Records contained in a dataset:
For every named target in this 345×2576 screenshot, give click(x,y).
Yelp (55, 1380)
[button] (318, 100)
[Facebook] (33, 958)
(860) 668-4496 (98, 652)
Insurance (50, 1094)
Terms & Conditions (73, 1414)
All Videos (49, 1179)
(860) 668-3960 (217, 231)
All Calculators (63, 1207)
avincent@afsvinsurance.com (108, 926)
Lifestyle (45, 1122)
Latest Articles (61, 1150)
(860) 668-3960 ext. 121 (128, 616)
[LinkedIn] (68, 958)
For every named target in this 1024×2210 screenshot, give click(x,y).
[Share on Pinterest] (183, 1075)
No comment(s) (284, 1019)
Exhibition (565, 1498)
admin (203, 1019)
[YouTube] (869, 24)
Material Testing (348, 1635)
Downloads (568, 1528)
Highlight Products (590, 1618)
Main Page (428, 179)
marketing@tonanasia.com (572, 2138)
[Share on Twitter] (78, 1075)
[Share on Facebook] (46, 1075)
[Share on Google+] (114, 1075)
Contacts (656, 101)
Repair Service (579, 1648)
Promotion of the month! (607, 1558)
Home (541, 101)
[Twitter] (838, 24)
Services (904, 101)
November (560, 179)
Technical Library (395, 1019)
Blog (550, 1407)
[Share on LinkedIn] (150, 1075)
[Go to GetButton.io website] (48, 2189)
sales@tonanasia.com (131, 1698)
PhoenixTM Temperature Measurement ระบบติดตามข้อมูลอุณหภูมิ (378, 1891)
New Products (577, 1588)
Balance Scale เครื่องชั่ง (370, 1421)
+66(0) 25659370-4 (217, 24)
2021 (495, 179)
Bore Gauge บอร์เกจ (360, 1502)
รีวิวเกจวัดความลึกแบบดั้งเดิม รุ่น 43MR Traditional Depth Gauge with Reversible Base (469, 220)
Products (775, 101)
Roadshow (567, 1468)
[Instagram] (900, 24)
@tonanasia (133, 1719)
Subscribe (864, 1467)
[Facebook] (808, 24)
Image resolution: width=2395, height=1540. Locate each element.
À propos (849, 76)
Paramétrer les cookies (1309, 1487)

> Description of the task
Print out the records exactly as they were entered.

> Exercise answer
For every named target in this 345×2576 screenshot, give click(x,y).
Yelp (55, 1380)
[button] (318, 100)
[Facebook] (33, 958)
(860) 668-4496 (98, 652)
Insurance (50, 1094)
Terms & Conditions (73, 1414)
All Videos (49, 1179)
(860) 668-3960 (217, 231)
All Calculators (63, 1207)
avincent@afsvinsurance.com (108, 926)
Lifestyle (45, 1122)
Latest Articles (61, 1150)
(860) 668-3960 ext. 121 (128, 616)
[LinkedIn] (68, 958)
For every named target in this 1024×2210 screenshot, give click(x,y).
[Share on Pinterest] (183, 1075)
No comment(s) (284, 1019)
Exhibition (565, 1498)
admin (203, 1019)
[YouTube] (869, 24)
Material Testing (348, 1635)
Downloads (568, 1528)
Highlight Products (590, 1618)
Main Page (428, 179)
marketing@tonanasia.com (572, 2138)
[Share on Twitter] (78, 1075)
[Share on Facebook] (46, 1075)
[Share on Google+] (114, 1075)
Contacts (656, 101)
Repair Service (579, 1648)
Promotion of the month! (607, 1558)
Home (541, 101)
[Twitter] (838, 24)
Services (904, 101)
November (560, 179)
Technical Library (395, 1019)
Blog (550, 1407)
[Share on LinkedIn] (150, 1075)
[Go to GetButton.io website] (48, 2189)
sales@tonanasia.com (131, 1698)
PhoenixTM Temperature Measurement ระบบติดตามข้อมูลอุณหภูมิ (378, 1891)
New Products (577, 1588)
Balance Scale เครื่องชั่ง (370, 1421)
+66(0) 25659370-4 (217, 24)
2021 (495, 179)
Bore Gauge บอร์เกจ (360, 1502)
รีวิวเกจวัดความลึกแบบดั้งเดิม รุ่น 43MR Traditional Depth Gauge with Reversible Base (469, 220)
Products (775, 101)
Roadshow (567, 1468)
[Instagram] (900, 24)
@tonanasia (133, 1719)
Subscribe (864, 1467)
[Facebook] (808, 24)
Image resolution: width=2395, height=1540. Locate each element.
À propos (849, 76)
Paramétrer les cookies (1309, 1487)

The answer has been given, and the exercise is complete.